The closest that I have ever been to the miracle of life was when my cat back home gave birth to her two kittens. I was there when they came out, I cut the cord, as no one volunteered, and I tried to teach Dolly, my cat, about taking care of them, now that she was a mommy. Looking at the new born kittens, just fur balls of slime and squiggly life, with no eyes and definitely no direction of where to from here, I was numb, in an eerie mixture of grossness and wonder. I was resolute, and shaky, and numb! It was one of those moments when you knew: there must be some Force, out there, that just … sustains all this that moves, and becomes, and … happens. Some Force that gives life strength, and direction, and passing.


A very young me, with Dolly's kittens, once they grew eyes.


I am almost always visited by the same feeling every time I see my nephew reach a milestone. As you all remember, he was a preemie, by many, many, too many weeks. He was so weak, he could not breathe on his own. They had machines pulling his chest back up off of his spine, because his lungs and sternum and rib cage were not strong enough to push them back out.


He didn’t know how to suck on a bottle, or how to swallow, and he fed through tubes for weeks. He had rosy cheeks though, a firm grasp, and a determined look in his eyes, of “I’ll show you!”. He had so much hope! And we did too.

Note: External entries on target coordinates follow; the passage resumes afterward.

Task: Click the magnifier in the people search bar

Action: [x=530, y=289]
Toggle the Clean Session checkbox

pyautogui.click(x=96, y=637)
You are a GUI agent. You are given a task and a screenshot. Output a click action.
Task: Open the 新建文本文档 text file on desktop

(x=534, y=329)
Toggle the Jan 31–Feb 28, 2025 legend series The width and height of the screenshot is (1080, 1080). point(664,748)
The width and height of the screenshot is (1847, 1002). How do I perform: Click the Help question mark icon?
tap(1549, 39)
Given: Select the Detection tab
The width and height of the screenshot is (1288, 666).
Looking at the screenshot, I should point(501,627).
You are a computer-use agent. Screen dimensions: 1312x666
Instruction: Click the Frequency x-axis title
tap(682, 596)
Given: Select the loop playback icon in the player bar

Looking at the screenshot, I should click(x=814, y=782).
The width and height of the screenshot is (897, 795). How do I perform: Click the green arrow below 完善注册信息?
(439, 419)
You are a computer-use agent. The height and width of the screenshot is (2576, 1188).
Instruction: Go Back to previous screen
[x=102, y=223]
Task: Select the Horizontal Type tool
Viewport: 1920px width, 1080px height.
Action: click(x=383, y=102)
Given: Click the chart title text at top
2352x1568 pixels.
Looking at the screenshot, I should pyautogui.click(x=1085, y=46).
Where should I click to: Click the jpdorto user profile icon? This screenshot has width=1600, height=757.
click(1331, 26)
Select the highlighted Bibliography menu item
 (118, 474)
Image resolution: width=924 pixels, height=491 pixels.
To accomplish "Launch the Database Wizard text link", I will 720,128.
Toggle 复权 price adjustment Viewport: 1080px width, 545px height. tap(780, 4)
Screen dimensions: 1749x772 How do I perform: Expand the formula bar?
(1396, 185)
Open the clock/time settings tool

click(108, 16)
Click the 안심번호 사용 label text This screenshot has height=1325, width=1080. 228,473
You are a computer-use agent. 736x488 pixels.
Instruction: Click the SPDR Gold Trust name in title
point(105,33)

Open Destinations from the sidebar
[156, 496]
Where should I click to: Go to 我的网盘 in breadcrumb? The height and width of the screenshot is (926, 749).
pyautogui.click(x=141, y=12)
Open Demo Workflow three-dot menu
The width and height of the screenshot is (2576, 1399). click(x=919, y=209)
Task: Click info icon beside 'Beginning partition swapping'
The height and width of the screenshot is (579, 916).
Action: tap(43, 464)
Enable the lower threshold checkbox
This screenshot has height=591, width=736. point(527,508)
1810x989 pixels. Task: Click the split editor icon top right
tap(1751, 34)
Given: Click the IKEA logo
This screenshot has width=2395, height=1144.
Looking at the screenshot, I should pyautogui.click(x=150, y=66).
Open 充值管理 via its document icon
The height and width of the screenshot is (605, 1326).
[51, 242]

And show us he did! I have so much love and respect for his parents, and for their patience with him! He’s eight months old and all but completely caught up with everyone his age! He is over 16 lbs, sits up, rolls over, demands things, and loves pushing buttons. Both literally and figuratively! And says “ma-ma”. And this last video just made me cry with joy, pride and so much love, when watching him eating a cracker!


How could it not have done that, when you know that this nothing but a bundle of life, nerves and blood vessels came into this world without being able to swallow to eat on his own, and breathe to stay alive, and the infinite love and patience of good parents, and his own will and strength and survival instinct, and that magic "Force" that governs us all, pushed him all the way to a booster chair, a sippy cup and a cracker?! Somehow, he's learned that he has to bite, and chew, and swallow. How? From where? … You are just stunned with wonder, awe, and gratefulness.


I know you think it’s silly to be happy about some baby eating a cracker, but … Patrick’s new milestone also makes me be so thankful that he is just so seemingly perfect! It makes me so thankful for all the little things we forget to be thankful for, and which we take for granted every day: to all the babies out there, born not of their choosing into this world, who might not ever know the simple things of sitting up on their own, or eating on their own, or talking, or smiling, or ever feeding on milk or crackers … my heart goes out. Babies who will not be aware that the sky is blue, and the grass green and soft in the summer, but coarse and yellow in the fall, and that puppies and kittens are cute creatures.


Babies that were, maybe, born too early, or not … quite “done” yet, and that would not know the booster chair and the sippy cup. I am grateful for what was just given to us when some people learn to have it the hard way, or never enjoy it. I am once again, speechless.


And Patrick is grateful too – he just doesn’t know how to say it yet!


Note: and I thank my friend A., for the headline.